Inventories/Sales Ratio. The total business inventories/sales ratio based on seasonally adjusted data at the end of April was 1.23. The April 2009 ratio was 1.43.



More On The Huge Slowdown Predicted By The ECRI Leading Indicators

David Rosenberg's favorite leading indicator, the Economic Cycle Research Institute (ECRI) Leading Index, fell to 123.2 in the week ended June 4, down from 124 the week before, a -3.5% annualized contraction: the first time this has gone negative in over a year. This is the lowest level since July 31, 2009, when it was at 122.4.

Consensus has expected slower GDP growth in the second half of the year, so the question is whether this index dive simply represents that or something more ominous.


The Consumer Metrics Institute has developed (and is continuing to develop) techniques for monitoring ‘up-stream’ economic activities on a daily basis.

“On May 27th the BEA released its first revision to its 1st Quarter 2010 GDP growth rate measurement, lowering the number from a 3.2% annualized growth rate to 3.0% annualized growth. One day later the Consumer Metrics Institute’s ‘Daily Growth Index’ was signaling what we should expect the BEA’s measurement of the 3rd Quarter 2010 GDP growth rate to be contracting at about a 2.0% rate.


“The prior BEA estimate of 1st Quarter 2010 GDP growth trailed our ‘Daily Growth Index’ by 127 days, and because of the rapid rate that the economy was cooling when the measurements were being made the newly adjusted estimate is now trailing our ‘Daily Growth Index’ by 125 days.
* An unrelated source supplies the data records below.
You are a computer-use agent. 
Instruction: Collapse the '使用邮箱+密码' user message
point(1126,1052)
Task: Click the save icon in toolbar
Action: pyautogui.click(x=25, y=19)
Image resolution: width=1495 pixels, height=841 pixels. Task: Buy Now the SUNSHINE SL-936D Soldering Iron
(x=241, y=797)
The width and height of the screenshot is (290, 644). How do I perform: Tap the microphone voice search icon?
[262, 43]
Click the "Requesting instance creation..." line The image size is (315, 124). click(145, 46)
Since the 3rd Quarter of 2010 ends 125 days after May 28th (when our ‘Daily Growth Index’ was recording a ‘growth’ rate of -1.99%), if the BEA estimates continue to trail our ‘Daily Growth Index’ in a consistent manner we should expect that the 3rd Quarter’s GDP ‘growth’ rate will be in the -2.0% neighborhood.”

Even BDI,Copper,US railway cargo all leading indicators all pointing towards markets collapse. Who trust the US gov data and survey these days? CNBC?